As an adult I find the story interesting because I can see that it is not the older boy's fault his brother died. Granted the older brother was not always nice, pushed his brother too hard sometimes, and was occasionally cruel. Most siblings do those things. In this case there were factors beyond both boys' control that neither understood. The older brother may have made a mistake in his actions, but what occurred was in no way proportionate to that mistake. Life is like that a lot I think. Mistakes and consequences out of proportion, in both directions.
Last year (2005) at summer camp I had a run in with another staffer. Up to that point we had been rather close. I thought of him as one of "my boys." We were rough housing (not uncommon) and I broke the locking mechanism on a strap that he used to keep his pocket knife attached to his belt. The locking mechanism wasn't the only thing that snapped. Only now, over a year later is there anything resembling a comfortable friendship between the two of us again. I've never understood why. He's never told me and I don't think I can ask. The reaction was not proportionate to what occurred. I suffered a lot of guilt over the whole mess, and there were a lot of uncomfortable incidents at camp during the off season because of it.
Five years ago a good friend that I trusted compiled a list of 50 things she hated about me and I came across it one day when I was doing some housekeeping. This happened two days after she announced that, while she had volunteered and we had already made plans accordingly because of it, she was not moving to Georgia with me. This ended up costing me $1000 in moving costs because I had originally planned on her being with me during the move. When I saw the list I was beyond furious, beyond hurt and beyond betrayed. Yet I never told her, never yelled at her (which with my temper is saying something) and just let it go. We even stayed in touch. She continued to act like she thought of me as a good, close friend. Several years later I let her come visit me and she even came to camp. I introduced her to the man she later married (he was a good new friend of mine that I met just after moving here) and let her live with Nana and I for the 13 months before their wedding.
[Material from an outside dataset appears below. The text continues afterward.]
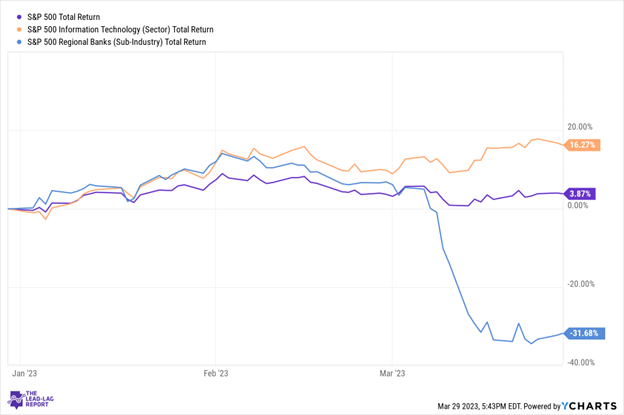The image size is (624, 415).
Task: Click the 20.00% y-axis label
Action: click(x=582, y=127)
I sang in the wedding. Now she works for me helping to care for Nana (She lost her last job to budget cuts right after she got married.) My original reaction to the situation five years ago was not anywhere near proportion to what she had done. People who know most of the story have commented on it to this day. Because of the fact that I didn't loose my temper back then, I have the help I desperately need with Nana now (and she's gown up a lot since that whole mess, otherwise she wouldn't be caring for Nana). By the same token she once asked me why we aren't the same kind of close friends that we were all those years ago when we were roommates the first time. I've never had the heart to explain it to her. Mostly I just stammered something about people changing over time and so friendships do. The few times we have argued since she moved here I tend to get angrier than the situation calls for though... Makes you think...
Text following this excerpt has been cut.